_Entries on locating words and elements_
**********
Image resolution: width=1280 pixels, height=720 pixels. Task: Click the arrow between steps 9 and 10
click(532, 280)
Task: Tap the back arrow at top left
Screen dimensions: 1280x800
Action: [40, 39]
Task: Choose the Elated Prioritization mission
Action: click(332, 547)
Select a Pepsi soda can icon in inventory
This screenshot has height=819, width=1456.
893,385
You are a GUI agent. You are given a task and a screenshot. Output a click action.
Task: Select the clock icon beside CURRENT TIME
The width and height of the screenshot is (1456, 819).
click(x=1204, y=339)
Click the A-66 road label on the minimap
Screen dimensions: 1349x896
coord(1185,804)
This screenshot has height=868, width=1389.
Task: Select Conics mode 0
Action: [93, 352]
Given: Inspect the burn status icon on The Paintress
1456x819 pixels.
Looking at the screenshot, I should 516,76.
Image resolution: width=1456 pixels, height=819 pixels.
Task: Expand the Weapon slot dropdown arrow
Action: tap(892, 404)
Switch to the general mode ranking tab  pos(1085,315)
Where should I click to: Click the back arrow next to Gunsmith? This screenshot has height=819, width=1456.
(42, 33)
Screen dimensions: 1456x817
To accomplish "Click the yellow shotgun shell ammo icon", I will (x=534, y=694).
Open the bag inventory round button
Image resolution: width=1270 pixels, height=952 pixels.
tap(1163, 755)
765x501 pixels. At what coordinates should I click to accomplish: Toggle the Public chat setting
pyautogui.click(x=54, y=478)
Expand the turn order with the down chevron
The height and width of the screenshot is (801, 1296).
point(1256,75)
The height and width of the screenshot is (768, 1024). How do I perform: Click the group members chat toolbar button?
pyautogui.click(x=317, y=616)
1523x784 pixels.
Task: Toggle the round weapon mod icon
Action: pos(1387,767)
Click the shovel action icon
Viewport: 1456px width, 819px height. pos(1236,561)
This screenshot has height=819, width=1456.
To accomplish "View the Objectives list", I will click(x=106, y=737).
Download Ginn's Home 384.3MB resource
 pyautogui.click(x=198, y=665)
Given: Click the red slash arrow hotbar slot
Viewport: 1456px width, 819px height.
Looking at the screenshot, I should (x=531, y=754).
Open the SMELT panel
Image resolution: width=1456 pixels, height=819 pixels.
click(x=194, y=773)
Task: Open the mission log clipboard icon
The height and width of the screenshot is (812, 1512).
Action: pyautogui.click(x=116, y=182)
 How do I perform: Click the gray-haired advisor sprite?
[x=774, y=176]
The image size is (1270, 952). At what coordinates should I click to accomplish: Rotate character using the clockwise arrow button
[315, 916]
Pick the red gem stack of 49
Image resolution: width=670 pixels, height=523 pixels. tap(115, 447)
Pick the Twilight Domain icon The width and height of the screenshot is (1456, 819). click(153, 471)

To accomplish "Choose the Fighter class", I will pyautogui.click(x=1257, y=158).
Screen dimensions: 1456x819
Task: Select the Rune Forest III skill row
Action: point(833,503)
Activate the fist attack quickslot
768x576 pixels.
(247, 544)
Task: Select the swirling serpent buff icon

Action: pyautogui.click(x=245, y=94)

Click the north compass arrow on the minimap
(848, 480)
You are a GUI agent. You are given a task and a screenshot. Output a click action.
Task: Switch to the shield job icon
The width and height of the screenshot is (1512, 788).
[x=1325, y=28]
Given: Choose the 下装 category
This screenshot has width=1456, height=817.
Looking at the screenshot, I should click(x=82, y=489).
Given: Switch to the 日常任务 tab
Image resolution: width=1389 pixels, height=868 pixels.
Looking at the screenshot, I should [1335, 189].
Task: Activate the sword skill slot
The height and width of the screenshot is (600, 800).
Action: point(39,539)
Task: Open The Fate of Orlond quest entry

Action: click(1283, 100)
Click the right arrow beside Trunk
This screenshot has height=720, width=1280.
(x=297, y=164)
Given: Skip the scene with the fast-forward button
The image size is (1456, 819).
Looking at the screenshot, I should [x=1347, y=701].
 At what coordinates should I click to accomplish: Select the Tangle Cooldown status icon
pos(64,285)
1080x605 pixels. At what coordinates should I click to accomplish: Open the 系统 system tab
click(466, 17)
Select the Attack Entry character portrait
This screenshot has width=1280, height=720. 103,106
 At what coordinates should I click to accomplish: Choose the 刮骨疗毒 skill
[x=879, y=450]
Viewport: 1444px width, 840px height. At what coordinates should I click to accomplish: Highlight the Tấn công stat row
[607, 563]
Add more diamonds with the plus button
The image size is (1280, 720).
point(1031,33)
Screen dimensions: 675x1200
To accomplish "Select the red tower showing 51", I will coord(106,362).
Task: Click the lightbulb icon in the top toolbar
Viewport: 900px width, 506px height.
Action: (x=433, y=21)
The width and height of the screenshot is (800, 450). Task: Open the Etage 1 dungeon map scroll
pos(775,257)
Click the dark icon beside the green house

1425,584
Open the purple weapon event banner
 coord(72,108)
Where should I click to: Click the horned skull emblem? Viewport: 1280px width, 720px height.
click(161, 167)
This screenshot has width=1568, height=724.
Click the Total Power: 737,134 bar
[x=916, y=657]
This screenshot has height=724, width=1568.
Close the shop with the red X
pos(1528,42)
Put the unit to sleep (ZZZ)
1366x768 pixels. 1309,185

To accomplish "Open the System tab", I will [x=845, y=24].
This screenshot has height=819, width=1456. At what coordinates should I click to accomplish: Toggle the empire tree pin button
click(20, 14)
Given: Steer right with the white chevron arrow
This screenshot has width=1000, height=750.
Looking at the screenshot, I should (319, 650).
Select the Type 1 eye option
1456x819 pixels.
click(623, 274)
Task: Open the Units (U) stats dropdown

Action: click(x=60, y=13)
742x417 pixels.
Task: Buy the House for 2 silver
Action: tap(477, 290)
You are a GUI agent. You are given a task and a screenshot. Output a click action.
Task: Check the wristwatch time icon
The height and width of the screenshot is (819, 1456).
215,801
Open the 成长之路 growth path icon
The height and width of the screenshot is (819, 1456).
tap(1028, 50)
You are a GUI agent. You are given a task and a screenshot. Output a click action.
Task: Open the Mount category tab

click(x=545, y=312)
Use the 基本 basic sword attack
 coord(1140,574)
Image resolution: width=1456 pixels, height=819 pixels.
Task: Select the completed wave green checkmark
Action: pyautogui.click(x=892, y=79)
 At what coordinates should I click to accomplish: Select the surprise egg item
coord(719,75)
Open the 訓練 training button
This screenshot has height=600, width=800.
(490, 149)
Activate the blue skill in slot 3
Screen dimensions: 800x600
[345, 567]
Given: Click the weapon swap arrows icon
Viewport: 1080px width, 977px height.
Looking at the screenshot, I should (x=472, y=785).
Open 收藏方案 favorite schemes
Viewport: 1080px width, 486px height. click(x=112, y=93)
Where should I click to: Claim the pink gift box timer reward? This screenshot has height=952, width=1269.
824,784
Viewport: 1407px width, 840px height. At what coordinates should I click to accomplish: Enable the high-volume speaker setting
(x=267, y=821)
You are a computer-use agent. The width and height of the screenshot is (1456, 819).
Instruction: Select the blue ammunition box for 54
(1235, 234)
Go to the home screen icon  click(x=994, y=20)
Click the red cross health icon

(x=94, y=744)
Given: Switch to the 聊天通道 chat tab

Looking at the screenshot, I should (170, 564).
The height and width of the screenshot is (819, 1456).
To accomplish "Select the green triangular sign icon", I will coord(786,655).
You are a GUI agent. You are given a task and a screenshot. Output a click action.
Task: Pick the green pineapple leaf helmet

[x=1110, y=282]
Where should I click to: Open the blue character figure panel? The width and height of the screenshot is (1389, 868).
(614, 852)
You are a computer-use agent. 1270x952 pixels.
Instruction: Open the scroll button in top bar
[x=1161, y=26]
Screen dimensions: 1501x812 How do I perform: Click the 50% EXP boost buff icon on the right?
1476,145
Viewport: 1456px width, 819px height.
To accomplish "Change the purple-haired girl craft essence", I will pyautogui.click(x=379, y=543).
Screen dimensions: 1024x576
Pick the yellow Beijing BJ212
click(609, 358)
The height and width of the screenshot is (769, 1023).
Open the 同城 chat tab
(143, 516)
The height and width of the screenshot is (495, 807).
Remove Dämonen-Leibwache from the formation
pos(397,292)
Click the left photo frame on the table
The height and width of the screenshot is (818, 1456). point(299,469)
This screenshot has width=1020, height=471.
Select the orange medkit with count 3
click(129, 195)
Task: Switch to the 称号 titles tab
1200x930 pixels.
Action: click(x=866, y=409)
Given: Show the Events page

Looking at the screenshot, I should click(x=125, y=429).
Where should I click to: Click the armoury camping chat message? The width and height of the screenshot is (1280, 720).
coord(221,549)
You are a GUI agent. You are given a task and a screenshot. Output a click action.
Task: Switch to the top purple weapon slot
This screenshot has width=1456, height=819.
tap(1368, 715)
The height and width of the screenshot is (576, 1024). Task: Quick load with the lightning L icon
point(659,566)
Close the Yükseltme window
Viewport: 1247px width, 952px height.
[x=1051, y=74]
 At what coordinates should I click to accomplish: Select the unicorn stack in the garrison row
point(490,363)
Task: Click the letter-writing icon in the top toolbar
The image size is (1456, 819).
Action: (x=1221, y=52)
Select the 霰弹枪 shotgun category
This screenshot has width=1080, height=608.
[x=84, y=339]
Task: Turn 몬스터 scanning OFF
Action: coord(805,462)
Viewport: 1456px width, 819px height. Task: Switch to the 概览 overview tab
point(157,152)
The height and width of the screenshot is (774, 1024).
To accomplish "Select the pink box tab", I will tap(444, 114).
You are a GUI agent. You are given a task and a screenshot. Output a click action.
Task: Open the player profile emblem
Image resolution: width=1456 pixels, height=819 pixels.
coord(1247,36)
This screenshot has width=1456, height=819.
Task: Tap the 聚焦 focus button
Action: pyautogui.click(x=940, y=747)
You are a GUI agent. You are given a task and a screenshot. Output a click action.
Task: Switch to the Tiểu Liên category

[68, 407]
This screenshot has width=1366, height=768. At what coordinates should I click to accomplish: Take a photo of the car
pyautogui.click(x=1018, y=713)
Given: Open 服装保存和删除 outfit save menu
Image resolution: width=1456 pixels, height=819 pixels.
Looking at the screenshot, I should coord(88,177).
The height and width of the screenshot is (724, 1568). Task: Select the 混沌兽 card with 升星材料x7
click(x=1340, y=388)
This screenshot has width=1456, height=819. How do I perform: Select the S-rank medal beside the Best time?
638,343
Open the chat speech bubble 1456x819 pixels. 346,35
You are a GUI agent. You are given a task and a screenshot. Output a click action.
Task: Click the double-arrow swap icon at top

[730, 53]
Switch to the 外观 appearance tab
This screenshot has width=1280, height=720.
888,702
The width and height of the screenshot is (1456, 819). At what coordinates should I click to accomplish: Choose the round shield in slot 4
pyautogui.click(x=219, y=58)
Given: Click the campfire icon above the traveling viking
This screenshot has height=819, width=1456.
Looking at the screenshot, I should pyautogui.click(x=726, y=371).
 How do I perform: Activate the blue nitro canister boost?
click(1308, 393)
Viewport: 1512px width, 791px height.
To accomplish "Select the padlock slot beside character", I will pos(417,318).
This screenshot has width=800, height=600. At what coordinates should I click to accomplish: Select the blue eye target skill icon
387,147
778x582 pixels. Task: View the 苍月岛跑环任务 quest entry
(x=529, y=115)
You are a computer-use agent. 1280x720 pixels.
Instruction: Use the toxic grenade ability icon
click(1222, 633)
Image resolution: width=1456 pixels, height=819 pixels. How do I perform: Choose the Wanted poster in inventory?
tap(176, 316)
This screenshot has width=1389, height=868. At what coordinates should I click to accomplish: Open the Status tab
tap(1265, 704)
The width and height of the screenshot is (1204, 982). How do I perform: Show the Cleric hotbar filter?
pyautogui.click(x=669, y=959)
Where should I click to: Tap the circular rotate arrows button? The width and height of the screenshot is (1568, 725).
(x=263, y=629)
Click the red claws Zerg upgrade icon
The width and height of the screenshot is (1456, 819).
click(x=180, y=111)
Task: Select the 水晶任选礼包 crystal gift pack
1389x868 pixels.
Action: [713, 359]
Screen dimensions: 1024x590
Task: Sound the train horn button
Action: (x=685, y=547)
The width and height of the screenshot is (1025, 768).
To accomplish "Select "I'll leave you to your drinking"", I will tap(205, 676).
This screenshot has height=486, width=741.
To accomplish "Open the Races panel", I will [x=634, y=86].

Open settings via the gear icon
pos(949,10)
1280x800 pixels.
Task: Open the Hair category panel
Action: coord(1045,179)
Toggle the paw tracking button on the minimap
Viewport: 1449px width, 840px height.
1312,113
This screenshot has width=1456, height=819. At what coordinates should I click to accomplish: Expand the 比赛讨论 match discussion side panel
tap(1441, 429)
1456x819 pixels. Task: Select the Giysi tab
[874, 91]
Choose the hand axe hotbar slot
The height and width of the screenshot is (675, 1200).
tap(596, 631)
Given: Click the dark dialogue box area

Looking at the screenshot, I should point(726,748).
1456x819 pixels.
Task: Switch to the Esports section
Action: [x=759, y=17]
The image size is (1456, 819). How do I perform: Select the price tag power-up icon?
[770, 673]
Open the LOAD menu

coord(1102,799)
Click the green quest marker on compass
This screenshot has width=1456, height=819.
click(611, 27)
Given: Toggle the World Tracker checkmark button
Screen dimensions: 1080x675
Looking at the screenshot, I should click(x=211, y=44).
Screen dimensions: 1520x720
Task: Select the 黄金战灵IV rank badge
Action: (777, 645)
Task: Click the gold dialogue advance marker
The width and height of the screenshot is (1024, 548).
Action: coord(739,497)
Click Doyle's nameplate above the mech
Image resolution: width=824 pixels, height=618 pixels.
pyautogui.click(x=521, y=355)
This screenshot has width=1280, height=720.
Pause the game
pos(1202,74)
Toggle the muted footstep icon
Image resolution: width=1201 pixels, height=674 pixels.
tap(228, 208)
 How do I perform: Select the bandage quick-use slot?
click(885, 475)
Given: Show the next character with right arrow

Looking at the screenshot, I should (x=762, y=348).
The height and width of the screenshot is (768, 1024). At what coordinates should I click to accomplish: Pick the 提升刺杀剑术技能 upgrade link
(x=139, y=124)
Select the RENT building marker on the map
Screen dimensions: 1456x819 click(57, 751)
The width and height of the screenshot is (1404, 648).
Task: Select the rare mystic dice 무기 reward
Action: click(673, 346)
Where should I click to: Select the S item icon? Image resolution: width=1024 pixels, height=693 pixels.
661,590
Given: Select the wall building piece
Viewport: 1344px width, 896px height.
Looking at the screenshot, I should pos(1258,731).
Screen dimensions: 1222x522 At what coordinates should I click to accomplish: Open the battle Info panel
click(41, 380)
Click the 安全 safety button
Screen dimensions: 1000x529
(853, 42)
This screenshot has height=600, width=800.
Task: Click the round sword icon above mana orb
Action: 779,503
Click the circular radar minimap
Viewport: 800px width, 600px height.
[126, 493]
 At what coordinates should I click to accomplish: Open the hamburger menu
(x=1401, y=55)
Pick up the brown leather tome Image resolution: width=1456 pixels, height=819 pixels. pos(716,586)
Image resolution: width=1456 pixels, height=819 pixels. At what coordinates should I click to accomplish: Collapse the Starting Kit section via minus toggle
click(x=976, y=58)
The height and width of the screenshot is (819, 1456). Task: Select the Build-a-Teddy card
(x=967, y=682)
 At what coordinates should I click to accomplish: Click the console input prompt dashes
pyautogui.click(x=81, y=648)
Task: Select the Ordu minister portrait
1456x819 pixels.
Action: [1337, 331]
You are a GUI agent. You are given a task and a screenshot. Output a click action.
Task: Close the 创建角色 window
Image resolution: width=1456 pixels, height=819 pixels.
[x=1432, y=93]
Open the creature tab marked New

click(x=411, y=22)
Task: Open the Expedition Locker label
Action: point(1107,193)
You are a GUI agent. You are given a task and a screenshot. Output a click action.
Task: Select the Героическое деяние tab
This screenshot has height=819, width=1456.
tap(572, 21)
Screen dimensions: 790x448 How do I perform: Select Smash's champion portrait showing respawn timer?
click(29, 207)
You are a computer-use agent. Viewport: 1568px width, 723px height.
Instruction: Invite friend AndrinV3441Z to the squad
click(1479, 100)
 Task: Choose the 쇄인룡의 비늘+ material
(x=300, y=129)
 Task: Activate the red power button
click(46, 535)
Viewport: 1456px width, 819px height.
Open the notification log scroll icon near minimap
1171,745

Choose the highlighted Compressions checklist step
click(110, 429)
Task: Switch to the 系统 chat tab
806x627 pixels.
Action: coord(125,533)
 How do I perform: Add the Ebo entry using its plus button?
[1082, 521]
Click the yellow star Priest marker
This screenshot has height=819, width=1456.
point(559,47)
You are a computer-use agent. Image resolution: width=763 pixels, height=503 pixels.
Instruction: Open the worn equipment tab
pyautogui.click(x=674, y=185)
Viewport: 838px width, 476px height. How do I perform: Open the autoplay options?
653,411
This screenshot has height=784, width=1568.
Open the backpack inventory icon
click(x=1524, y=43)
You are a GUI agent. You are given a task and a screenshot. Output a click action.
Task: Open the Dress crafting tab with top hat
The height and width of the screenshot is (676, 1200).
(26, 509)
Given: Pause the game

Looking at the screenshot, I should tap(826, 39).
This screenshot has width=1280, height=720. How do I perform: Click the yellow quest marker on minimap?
**********
Copy out everything from the line containing "Given: Choose the 下装 category" down to the line containing "Action: point(39,539)", both included, with every line unchanged.

Given: Choose the 下装 category
This screenshot has width=1456, height=817.
Looking at the screenshot, I should click(x=82, y=489).
Given: Switch to the 日常任务 tab
Image resolution: width=1389 pixels, height=868 pixels.
Looking at the screenshot, I should [1335, 189].
Task: Activate the sword skill slot
The height and width of the screenshot is (600, 800).
Action: point(39,539)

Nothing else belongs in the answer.